Nuria Marín [email protected] | Lunes 27 diciembre, 2010



Creciendo [email protected]
365 días, ¿para qué?


Se nos va un nuevo año, momento oportuno para reflexionar y plantearnos nuevas y retadoras metas para el siguiente. Contamos a nuestro haber el valioso tesoro de los 365 días que compondrán el 2011 a los que tenemos que dar nuestro particular sello y contenido, pues constituyen un paso importante en la ruta por hacer realidad nuestros sueños de mediano y largo plazo.
Es curioso cómo nos es fácil pensar estratégicamente en las empresas y en las organizaciones a las que pertenecemos con la formulación de planes y objetivos a tres y cinco años, y fácilmente olvidamos hacer lo mismo en el plano personal, por lo que la vida se puede convertir en un simple dejarse navegar al vaivén de los acontecimientos.
Es curioso cómo las presiones del diario vivir pueden convertirse para algunos en una fácil puerta de renuncia para la realización de las aspiraciones y sueños, lo que puede convertirse en los últimos días de la vida en un triste ejercicio de lo que pudo ser…

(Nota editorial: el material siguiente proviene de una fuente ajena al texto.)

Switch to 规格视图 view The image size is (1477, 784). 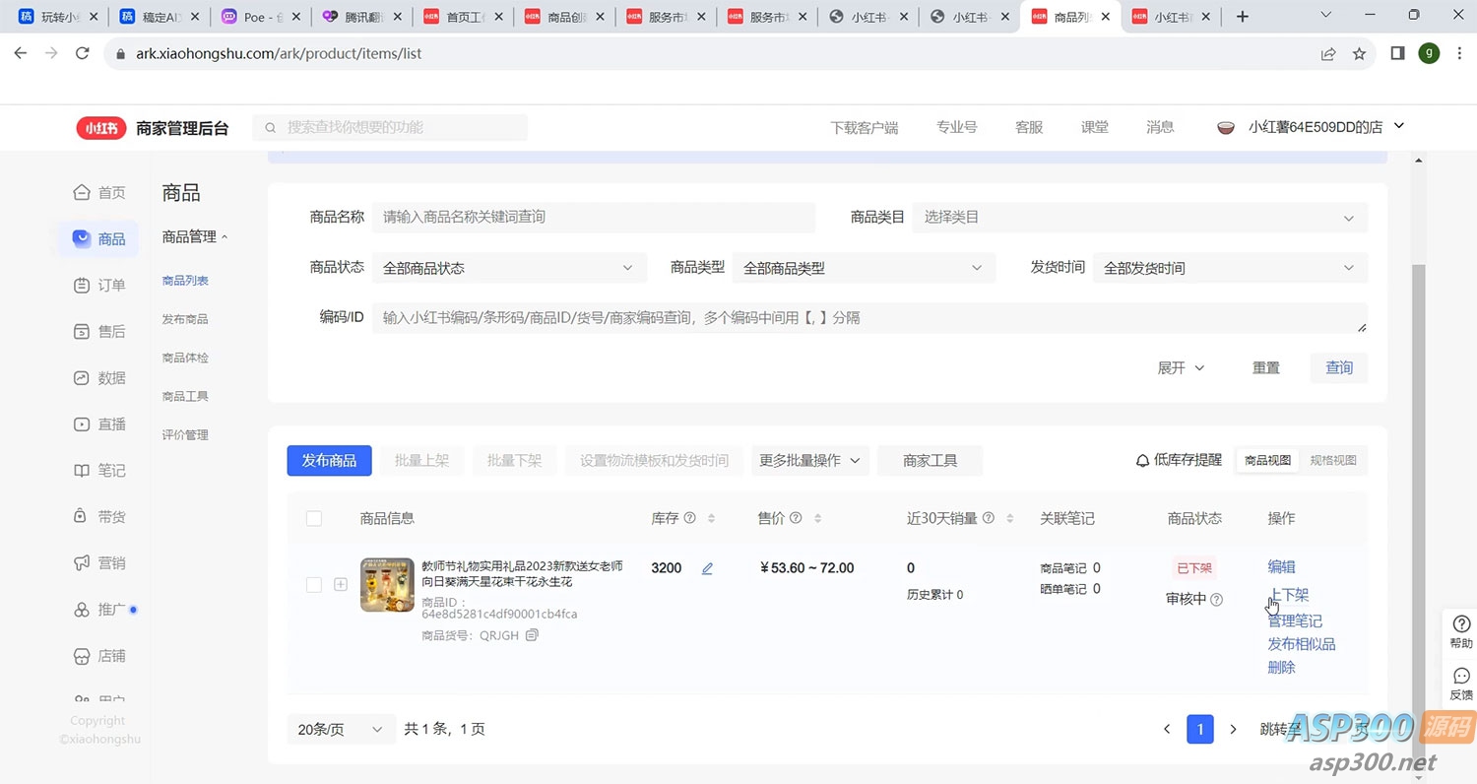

En este año que termina tuve la maravillosa oportunidad de compartir con la Dra. Evangelina García Prince, persona sabia quien de una manera sencilla alienta a las personas a dos claros pero poderosos conceptos de definición personal: “quiero y puedo”.
El primer concepto parte de un proceso de reflexión e interiorización muy personal e individual de darnos la oportunidad y la libertad de ejercer el derecho a definir el ¿qué quiero? El poder visualizar qué y a dónde queremos llegar digamos en cinco y diez años.
El ejercicio práctico no es sencillo. Es curioso cómo las personas pierden o se niegan la capacidad de definir qué quieren, algo que era tan sencillo cuando se era niño, pero que la adultez y las múltiples responsabilidades (matrimonio, familia, hijos, trabajo, etcétera) minan y atentan contra el derecho de cada quien a decidir.
La definición de metas simplifica e impone el rumbo en la navegación de la vida a la que debemos de acompañar con decisión (no simples intenciones de principio de año) y con actitudes y habilidades como la confianza, el autoconocimiento, el positivismo, la disciplina férrea y la proactividad.
La confianza y positivismo crean un círculo virtuoso de generación y aprovechamiento de las oportunidades a las que hay que acompañar con una disciplina y actitud proactiva de crecimiento personal constante, de búsqueda de oportunidades, de asumir riesgos y de administración de crisis, pues errores y obstáculos siempre van a existir.
La diferencia entre los que logran cumplir sus sueños y los que no, es que los primeros nunca escatimaron esfuerzos ni desistieron en los momentos difíciles para hacerlos realidad. Por ello, les deseo un provechoso 2011, en el que sus 365 días sirvan como un importante escalafón en el cumplimiento de sus sueños.